La noche siguiente tenía la casa para mí solo. Valentina se había excusado desde la tarde, pidiendo que no la esperáramos para cenar. Fernanda recibió una llamada de la editorial, que la convocaba para un evento de la nueva novela de un escritor joven que iban a publicar. Es que le tocaba cubrirlo a Lupita pero a su hijo le dio influenza me dijo mientras se arreglaba apresuradamente. Me avisó que llegaría como a eso de la dos o tres de la mañana, ya sabes cómo se alargan estas cosas, y me informó que me había dejado comida en el micro para que cenara.
“¿Estás seguro que no te importa quedarte solo?” me preguntó, pero yo señalé a los planos en mi mesa, la única compañía que mi interesaba esa noche.
Escuché la puerta abrirse a las 11:30 p.m. Por un momento creí que Fernanda había regresado temprano, últimamente nunca tenía ganas para quedarse hasta tarde en la calle, pero el familiar sonido de los tacones de aguja en el piso de madera reveló a la intrusa como la menor de las Arce.
Escuché cómo se desplomaba en el sofá y suspiraba. Deje de lado mis mapas y me volteé hacia ella. Su pelo estaba despeinado y su maquillaje corrido, como si hubiera llorado. El hedor del alcohol no tardó en hacerse presente y la joven rápidamente se paró, fue hacia la cocina y regresó con una botella entera de whiskey y un vaso de cristal.
“¿Mala noche?” le pregunté después de un rato de silencio, por alguna razón desconocida para mí.
“Mala vida” me dijo amargamente, con una sonrisa derrotada.
Sin estar seguro de que espíritu controlaba mis ánimos, me dirigí a la cocina, agarrando un vaso de cristal de la gaveta y me tire al sofá, del lado contrario a ella. Caímos en silencio de nuevo.
“Sírveme un vaso, ¿no?” le dije finalmente.
Levantó la mirada, que esa noche solo tenía un destello del usual desdén con el que me miraba, este reemplazado por cansancio y soledad. Me hizo una mueca y tomó el vaso que le ofrecí, llenándolo y devolviéndomelo. Repetimos aquel proceso tres o cuatro veces, bebiendo en silencio. Le di mi vaso una vez más y cuando me lo devolvió, nuestros dedos se rozaron.

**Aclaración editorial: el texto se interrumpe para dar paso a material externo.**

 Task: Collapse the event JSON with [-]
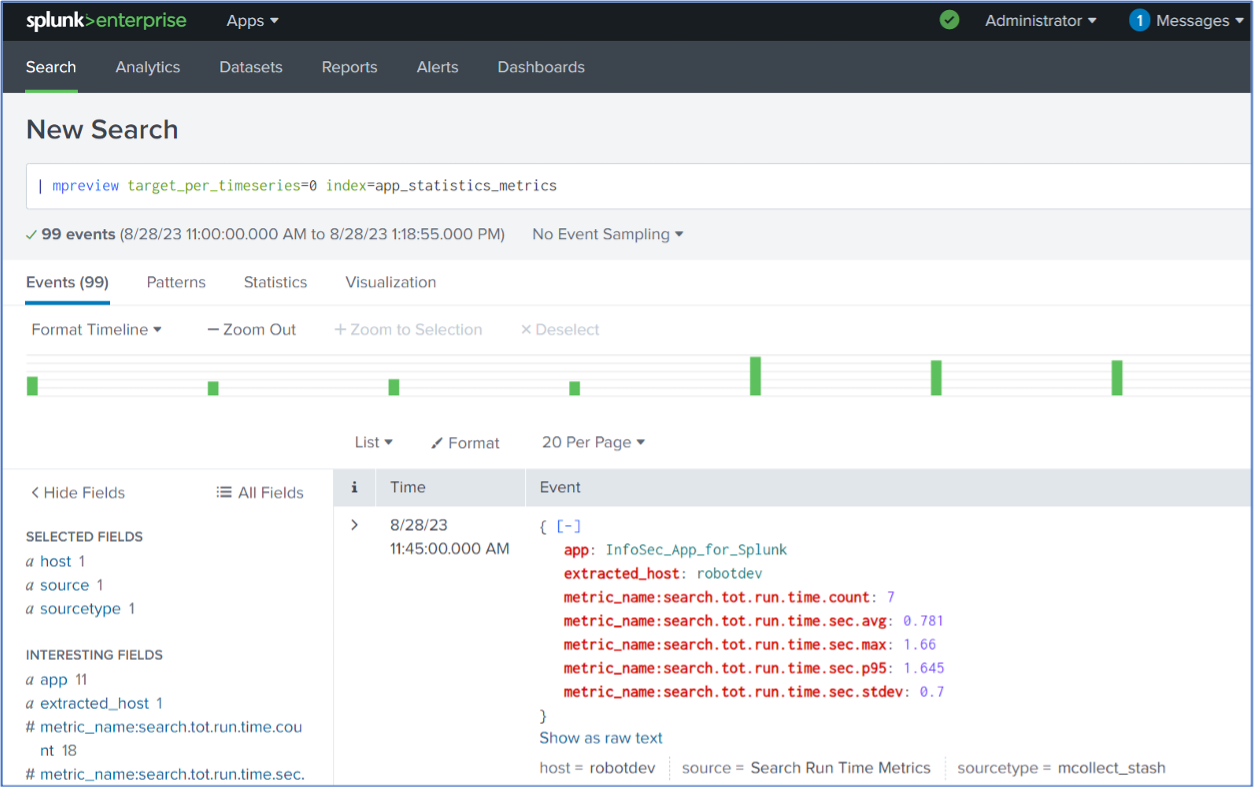click(x=568, y=526)
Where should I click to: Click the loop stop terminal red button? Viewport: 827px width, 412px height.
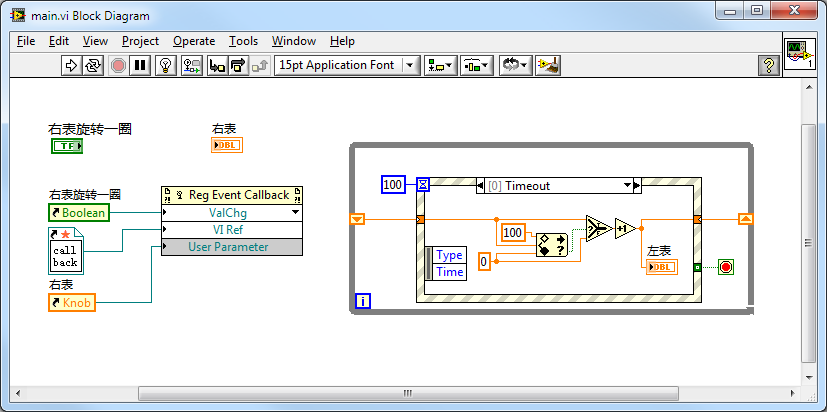pyautogui.click(x=726, y=267)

Nos miramos a los ojos, como en las películas, y lo siguiente que supe fue que aquel delgado cuerpo se abalanzó sobre mí. Al principio me tomó por sorpresa, su boca ferozmente sobre la mía, pero rápidamente mi cuerpo recordó los viejos hábitos y mis manos danzaban sobre su pelo y su espalda baja. Nos besamos ruidosamente, con aquella pasión que solo puede darse entre dos personas que se odian tan profundamente. Su boca sabía a licor y a vainilla como aquella primera vez. Sus manos y su cuerpo se movían frenéticamente, como queriéndose aferrar al cuerpo al que se habían acostumbrado años atrás, como si esta pequeña victoria le fuera a ser arrebatada de las manos en cualquier momento y quisiera quedarse con todo lo que pudiera. La besé impetuosamente, todo aquel enojo embotellado en plena erupción, tan presente que no puedo creer que alguna vez pensé que había desaparecido por completo, sublimándose en la más primitiva y carnal de las pasiones.
Repentinamente se separó. Sus pupilas estaban dilatadas, en parte por su excitación, en parte (quizá mayor) por el horror, la punzada de la traición que ahora ambos habíamos cometido formándose en su mente ya disipada del estupor alcohólico. La podía ver lentamente entrando en razón. Se levantó y sin decir una sola palabra se dirigió hacia la puerta.
“No mames, Valentina” le grité, pero la puerta se azotó y me encontré solo una vez más. Por mi cabeza pasaban tantas cosas, nubladas e incomprensibles gracias al alcohol. Repetí esas tres palabras al aire. A nadie en particular. A mí mismo.